Task directions: Copy the listing below verbatim, starting at the line that contains "You are a computer-use agent. Image" and ending after the line that contains "click(578, 323)".

Listing:
******************************
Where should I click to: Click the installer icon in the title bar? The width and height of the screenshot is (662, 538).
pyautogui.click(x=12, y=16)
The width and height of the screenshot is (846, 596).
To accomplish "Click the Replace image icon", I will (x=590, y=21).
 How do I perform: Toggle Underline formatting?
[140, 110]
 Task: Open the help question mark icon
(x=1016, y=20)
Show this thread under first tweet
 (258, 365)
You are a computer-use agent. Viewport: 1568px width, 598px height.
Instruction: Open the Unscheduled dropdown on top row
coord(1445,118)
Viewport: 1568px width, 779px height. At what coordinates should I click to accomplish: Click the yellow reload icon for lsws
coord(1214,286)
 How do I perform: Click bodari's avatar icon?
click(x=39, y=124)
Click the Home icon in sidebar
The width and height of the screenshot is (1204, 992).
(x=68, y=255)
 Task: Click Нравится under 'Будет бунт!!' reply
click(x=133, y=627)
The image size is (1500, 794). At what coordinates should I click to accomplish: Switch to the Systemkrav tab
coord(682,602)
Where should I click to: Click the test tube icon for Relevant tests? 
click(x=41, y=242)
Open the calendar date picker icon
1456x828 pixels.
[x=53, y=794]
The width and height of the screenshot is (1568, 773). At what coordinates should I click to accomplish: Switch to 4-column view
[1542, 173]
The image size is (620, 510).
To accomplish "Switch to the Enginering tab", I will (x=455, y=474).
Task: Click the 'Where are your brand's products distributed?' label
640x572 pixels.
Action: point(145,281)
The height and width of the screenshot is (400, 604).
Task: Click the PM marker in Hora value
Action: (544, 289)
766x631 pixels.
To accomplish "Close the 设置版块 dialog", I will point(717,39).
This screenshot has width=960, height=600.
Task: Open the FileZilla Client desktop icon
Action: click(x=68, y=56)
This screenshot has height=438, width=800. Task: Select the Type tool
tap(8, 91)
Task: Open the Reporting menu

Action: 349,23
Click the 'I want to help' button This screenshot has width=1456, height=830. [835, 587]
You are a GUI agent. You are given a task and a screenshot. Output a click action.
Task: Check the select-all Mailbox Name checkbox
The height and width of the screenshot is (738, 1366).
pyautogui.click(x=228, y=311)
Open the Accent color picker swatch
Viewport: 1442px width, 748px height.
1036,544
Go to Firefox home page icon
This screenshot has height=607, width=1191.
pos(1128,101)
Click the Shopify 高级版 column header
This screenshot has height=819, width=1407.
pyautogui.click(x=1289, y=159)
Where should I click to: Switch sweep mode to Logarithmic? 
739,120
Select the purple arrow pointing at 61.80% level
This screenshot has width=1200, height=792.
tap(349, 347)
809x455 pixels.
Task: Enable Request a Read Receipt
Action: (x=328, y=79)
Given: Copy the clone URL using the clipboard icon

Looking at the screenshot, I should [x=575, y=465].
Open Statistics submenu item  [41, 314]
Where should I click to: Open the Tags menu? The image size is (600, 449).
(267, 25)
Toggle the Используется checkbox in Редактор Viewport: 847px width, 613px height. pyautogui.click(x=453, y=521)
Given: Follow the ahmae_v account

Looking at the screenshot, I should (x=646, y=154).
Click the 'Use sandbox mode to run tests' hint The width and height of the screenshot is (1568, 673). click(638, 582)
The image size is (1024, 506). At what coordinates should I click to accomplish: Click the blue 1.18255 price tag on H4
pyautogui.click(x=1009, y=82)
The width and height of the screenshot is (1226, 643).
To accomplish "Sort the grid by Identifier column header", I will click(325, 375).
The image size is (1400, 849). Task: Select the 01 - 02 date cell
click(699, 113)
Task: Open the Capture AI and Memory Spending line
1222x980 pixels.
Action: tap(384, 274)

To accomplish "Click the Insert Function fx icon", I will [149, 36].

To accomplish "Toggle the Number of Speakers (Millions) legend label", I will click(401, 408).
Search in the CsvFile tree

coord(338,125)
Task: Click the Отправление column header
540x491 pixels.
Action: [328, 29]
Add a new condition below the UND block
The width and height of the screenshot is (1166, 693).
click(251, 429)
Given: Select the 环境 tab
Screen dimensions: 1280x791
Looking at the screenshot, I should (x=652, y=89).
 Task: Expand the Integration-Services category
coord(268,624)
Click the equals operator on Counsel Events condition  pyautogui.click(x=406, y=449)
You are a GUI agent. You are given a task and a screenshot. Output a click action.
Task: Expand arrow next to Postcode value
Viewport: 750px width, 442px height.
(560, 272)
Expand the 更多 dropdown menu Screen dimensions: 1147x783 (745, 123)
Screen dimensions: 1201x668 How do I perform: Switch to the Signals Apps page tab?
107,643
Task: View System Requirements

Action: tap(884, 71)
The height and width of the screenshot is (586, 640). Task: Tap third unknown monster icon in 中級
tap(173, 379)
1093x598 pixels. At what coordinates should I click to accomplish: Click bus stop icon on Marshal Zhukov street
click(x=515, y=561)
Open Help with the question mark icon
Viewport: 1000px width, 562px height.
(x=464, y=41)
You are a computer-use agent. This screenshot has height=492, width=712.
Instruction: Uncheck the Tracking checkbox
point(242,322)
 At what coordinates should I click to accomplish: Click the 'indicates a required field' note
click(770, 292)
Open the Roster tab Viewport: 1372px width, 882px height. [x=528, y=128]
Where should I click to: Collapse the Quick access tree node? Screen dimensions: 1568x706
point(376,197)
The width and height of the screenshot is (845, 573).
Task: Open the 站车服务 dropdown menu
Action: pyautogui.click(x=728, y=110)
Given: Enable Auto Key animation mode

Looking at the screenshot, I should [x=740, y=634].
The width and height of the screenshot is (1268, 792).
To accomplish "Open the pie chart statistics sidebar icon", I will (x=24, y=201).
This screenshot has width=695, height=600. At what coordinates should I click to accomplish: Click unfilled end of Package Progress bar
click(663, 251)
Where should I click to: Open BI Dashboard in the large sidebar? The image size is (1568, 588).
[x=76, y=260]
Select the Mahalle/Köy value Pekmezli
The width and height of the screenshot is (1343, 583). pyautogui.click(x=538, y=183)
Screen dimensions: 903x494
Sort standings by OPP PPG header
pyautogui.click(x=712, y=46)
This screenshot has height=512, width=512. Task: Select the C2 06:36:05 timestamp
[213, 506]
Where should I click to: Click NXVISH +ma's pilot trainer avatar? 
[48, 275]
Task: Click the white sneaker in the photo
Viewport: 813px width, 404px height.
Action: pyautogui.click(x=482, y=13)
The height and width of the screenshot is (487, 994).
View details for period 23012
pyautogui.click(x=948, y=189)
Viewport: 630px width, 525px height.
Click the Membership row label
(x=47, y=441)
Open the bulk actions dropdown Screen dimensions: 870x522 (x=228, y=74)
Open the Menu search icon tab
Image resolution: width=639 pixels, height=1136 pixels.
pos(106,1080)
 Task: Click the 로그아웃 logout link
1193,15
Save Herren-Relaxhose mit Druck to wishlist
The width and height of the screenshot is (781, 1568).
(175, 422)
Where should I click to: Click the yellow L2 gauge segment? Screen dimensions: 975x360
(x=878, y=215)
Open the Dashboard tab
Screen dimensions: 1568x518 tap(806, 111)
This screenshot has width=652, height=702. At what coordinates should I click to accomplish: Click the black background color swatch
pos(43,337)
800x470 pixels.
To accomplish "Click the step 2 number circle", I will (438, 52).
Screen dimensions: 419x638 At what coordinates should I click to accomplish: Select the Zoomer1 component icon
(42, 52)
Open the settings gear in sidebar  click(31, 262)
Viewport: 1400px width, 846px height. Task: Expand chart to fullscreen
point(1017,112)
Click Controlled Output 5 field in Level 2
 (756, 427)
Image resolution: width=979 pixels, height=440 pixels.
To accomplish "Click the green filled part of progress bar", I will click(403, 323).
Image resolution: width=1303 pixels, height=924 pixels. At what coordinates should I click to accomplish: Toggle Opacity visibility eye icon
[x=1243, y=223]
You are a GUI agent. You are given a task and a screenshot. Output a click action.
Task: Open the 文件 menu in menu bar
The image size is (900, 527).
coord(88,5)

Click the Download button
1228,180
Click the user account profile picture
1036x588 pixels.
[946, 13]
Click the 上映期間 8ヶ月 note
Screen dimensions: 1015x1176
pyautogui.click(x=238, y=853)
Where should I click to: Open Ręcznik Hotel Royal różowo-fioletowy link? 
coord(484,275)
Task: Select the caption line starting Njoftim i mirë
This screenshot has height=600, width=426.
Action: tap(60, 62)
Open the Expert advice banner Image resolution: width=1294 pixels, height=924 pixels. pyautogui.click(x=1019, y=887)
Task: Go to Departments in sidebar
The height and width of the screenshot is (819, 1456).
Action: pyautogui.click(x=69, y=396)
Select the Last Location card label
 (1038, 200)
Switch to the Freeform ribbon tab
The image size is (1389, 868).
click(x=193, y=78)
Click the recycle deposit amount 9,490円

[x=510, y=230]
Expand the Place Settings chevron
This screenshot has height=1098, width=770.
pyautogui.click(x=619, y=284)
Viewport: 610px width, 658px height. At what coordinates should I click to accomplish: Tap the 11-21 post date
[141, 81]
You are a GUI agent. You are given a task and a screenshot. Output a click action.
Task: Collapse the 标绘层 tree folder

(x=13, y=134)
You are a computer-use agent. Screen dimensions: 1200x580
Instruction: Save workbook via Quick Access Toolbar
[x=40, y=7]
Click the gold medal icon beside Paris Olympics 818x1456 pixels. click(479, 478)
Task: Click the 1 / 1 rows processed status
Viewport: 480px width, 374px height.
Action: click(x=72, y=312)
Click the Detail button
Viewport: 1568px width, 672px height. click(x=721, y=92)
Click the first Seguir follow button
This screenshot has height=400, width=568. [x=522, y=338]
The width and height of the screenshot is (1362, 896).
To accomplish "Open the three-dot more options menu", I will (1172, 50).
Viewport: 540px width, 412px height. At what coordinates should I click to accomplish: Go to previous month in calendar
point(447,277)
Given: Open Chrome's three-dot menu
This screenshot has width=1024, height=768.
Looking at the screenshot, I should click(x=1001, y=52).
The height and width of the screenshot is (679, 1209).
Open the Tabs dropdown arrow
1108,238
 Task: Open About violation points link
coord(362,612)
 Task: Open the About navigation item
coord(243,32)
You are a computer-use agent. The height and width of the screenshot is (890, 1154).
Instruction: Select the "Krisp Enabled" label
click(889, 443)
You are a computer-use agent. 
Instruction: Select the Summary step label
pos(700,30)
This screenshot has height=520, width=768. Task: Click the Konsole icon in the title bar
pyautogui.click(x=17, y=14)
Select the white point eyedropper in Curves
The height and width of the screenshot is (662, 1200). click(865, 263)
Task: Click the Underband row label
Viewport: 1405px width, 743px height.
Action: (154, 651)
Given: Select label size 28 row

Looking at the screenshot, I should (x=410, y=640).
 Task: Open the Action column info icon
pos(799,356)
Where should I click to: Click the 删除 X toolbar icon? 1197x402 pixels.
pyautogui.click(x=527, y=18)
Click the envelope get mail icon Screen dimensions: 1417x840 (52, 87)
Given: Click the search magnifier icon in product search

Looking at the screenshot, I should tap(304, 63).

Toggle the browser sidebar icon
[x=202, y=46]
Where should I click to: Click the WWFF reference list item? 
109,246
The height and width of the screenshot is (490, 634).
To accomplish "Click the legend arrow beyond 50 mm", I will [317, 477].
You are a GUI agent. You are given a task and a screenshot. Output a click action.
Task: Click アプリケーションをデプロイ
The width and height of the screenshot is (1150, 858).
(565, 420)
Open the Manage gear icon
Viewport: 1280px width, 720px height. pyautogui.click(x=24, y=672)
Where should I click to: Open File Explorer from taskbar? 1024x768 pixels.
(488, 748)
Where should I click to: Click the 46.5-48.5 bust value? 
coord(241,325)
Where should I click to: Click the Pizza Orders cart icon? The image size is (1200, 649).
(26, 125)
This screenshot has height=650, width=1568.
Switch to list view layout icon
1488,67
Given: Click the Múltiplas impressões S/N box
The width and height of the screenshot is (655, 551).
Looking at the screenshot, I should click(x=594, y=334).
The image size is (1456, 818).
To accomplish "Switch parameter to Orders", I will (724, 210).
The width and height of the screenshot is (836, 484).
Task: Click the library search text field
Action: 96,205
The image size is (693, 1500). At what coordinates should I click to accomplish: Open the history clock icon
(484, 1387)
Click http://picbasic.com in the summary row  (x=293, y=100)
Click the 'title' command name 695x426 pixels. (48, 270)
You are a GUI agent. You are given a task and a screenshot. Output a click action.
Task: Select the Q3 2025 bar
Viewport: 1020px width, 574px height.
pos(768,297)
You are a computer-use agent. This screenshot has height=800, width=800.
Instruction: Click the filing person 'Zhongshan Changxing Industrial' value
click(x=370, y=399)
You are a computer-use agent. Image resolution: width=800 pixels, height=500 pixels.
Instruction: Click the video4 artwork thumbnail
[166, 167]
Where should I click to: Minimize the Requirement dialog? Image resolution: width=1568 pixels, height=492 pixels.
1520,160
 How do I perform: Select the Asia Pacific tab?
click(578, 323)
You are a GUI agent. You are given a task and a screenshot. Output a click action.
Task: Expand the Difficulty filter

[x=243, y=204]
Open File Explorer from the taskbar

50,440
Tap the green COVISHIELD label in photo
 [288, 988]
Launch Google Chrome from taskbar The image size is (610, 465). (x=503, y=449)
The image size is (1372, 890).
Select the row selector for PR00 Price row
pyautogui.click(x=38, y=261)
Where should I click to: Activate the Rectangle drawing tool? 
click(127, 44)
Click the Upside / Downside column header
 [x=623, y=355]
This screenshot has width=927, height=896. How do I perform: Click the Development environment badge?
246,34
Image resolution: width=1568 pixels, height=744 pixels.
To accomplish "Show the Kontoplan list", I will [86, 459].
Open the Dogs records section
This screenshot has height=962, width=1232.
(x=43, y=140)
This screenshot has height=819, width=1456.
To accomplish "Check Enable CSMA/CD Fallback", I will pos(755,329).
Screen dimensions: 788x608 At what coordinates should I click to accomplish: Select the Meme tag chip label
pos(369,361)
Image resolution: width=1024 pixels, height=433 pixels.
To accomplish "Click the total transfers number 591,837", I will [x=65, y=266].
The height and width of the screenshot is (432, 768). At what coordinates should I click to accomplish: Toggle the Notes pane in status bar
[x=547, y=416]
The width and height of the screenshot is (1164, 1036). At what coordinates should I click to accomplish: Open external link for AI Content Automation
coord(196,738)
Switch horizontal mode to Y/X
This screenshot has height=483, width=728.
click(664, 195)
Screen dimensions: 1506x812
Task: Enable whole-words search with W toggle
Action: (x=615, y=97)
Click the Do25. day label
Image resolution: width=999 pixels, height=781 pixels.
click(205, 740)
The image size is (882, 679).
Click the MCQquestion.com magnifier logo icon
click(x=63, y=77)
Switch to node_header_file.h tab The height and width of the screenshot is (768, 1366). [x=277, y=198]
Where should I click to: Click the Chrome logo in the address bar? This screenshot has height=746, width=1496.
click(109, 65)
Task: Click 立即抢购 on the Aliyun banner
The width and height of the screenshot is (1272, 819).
******************************
Response to the exercise:
You are a computer-use agent. Image resolution: width=800 pixels, height=500 pixels.
Instruction: Click the video4 artwork thumbnail
[166, 167]
Where should I click to: Minimize the Requirement dialog? Image resolution: width=1568 pixels, height=492 pixels.
1520,160
 How do I perform: Select the Asia Pacific tab?
click(578, 323)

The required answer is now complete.